To significantly advance our understanding of urban food systems, with a particular focus on evaluating and improving efficiencies in critical technical, social, and economic aspects of urban food production.


  • Develop a novel system to provide insight into the efficiencies and inefficiencies through all stages of the urban food process
  • Continue designing and building pilot-scale urban outdoor and indoor agriculture test facilities on the urban campus of Illinois Institute of Technology
  • Conduct social experiments to identify gaps in economic and social perceptions and, thus, assess the acceptability of novel technological innovations to food production for existing and prospective producers and consumers

For more information, contact Alvin Lee.


  • 2015: “R&D for Growth: Towards a Center for Sustainable and Efficient Urban Agriculture.” PI: Brent Stephens (CAEE), Co-PI: Rodger Cooley (ARCH)

Javad Abbasian (ChBE): Process design, water

Paul Anderson (CAEE): Water

Hamid Arastoopour (ChBE/MMAE): Outdoor urban agriculture, irrigation systems, education and outreach

Weslynne Ashton (SSB): Economic aspects of urban agriculture and outreach

Robert Carlson (INTM): Data collection and analysis

Frank Flury (ARCH): Sustainable built environment

Nasrin Khalili (SSB): Biochar application in urban agriculture

Alvin Lee (INTM): Food safety

Sohail Murad (ChBE): Education, data analysis

Mohammad Shahidehpour (ECE): Microgrid, renewable energy and control

Matthew Shapiro (PS): Social aspects of urban agriculture

Brent Stephens (CAEE): Hydroponic and aquaponic urban agriculture

Fouad Teymour (ChBE): Kinetic hydroponic systems

Liad Wagman (SSB): Economic aspects of urban agriculture

Selected Current Projects

PI: Nasrin Khalili (SSB)

This technology-oriented research investigates the impact of feedstock quality and availability (agricultural waste, municipal sludge) on the design of biochar pyrolysis units’ capital and operating costs, and the importance of using biochars in promoting sustainable agricultural practices in both urban and rural areas. This study specifically examines different strategic plans for making use of biochar as a standard operating procedure in sustainable farming through data analysis and assessment of the degree of change expected in agricultural yields, soil water retention, and carbon adsorption capacity post applications. While performing an analysis of the economic and social costs and benefits of using biochar in sustainable farming, we also investigate the market potential for the use of biochar in different economies.

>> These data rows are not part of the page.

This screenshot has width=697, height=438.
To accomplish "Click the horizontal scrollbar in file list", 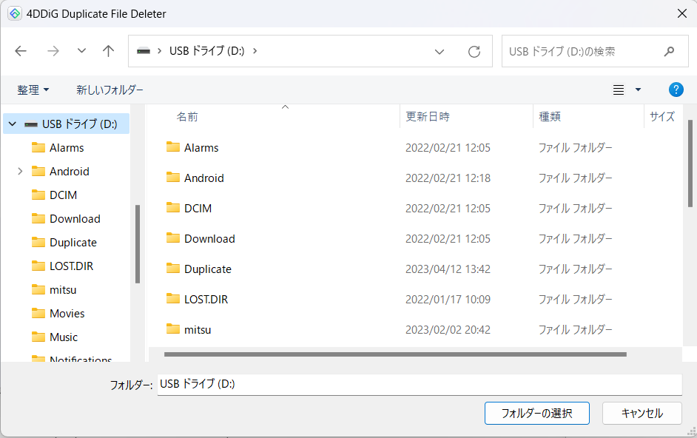I will tap(394, 354).
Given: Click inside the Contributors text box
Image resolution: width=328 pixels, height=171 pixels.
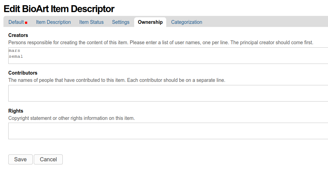Looking at the screenshot, I should pyautogui.click(x=168, y=93).
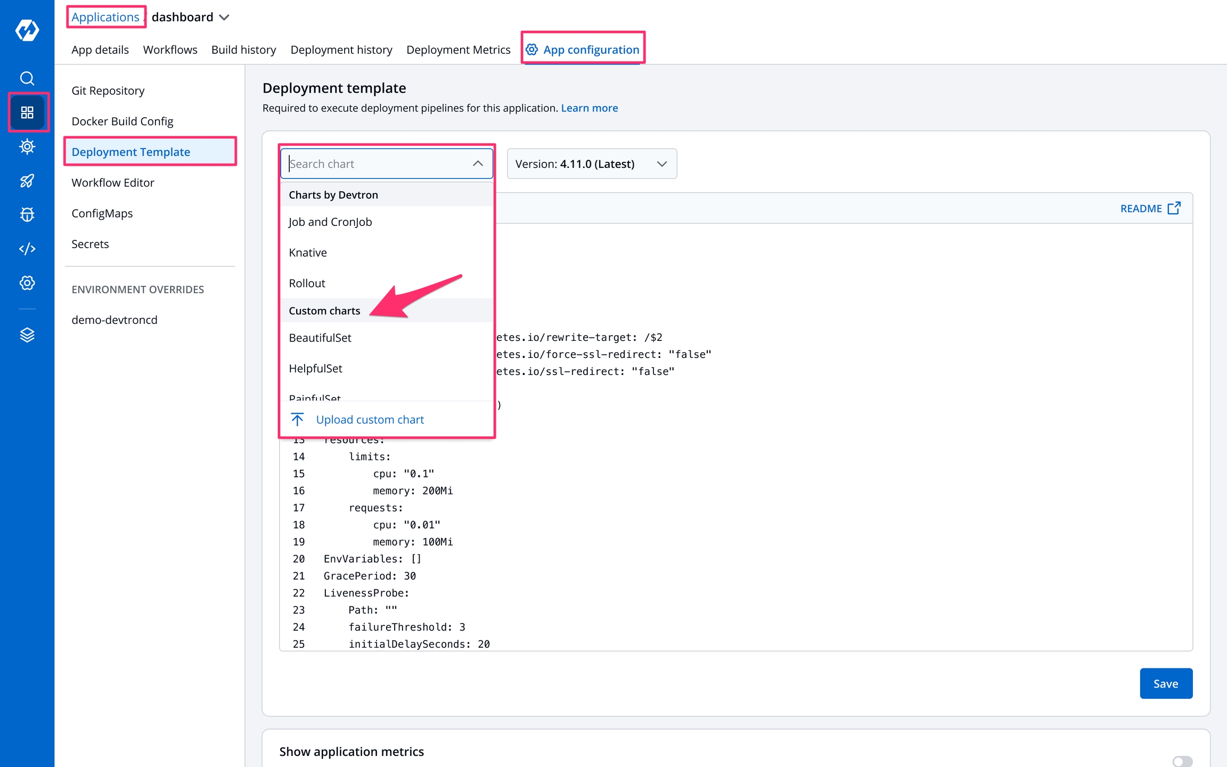Click the rocket deployment sidebar icon

27,181
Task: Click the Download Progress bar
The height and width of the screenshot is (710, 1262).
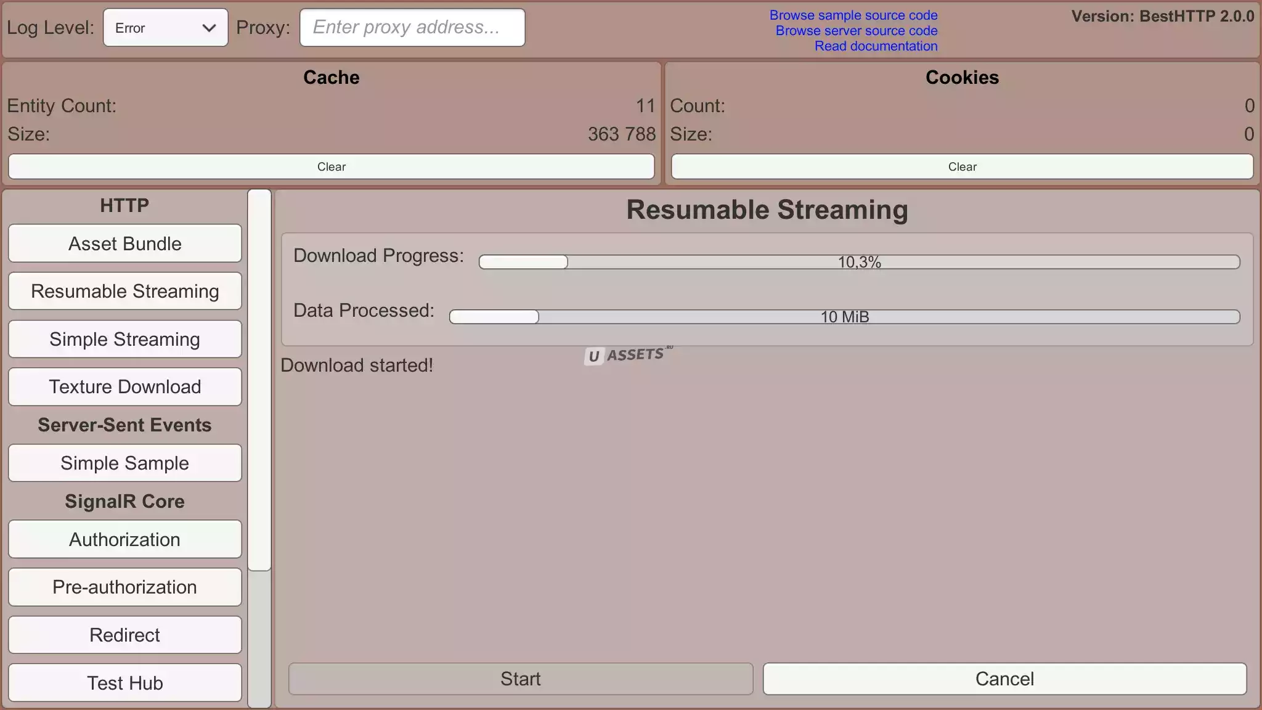Action: 859,262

Instructor: Hamid Arastoopour (ChBE/MMAE)

The overall objective of these Interprofessional Project (IPRO) Program projects was to renovate the present outdoor UFarmIIT by designing and constructing state-of-the-art automated facilities that includes a hoop house on the campus of Illinois Tech to explore innovative solutions to UFarmIIT based on a sustainability strategy for water (e.g., construction of rain collection systems and use of an efficient irrigation technology), energy (e.g., using solar energy and battery storage), initial analysis of carbon and water footprints, and greenhouse gas emissions. The IPRO team installed completely automated remote monitoring and control systems via embedded moisture sensor networks and a remote irrigation system for the four beds of UFarmIIT. They also conducted a literature survey on urban farming including an analysis of food safety issues; exploration of possible solutions for UFarmIIT wastes and their life cycle analysis; analysis of the energy and water and greenhouse gas footprints of UFarmIIT and other local urban food systems; and potential contaminants in solids and collected rainwater in urban areas.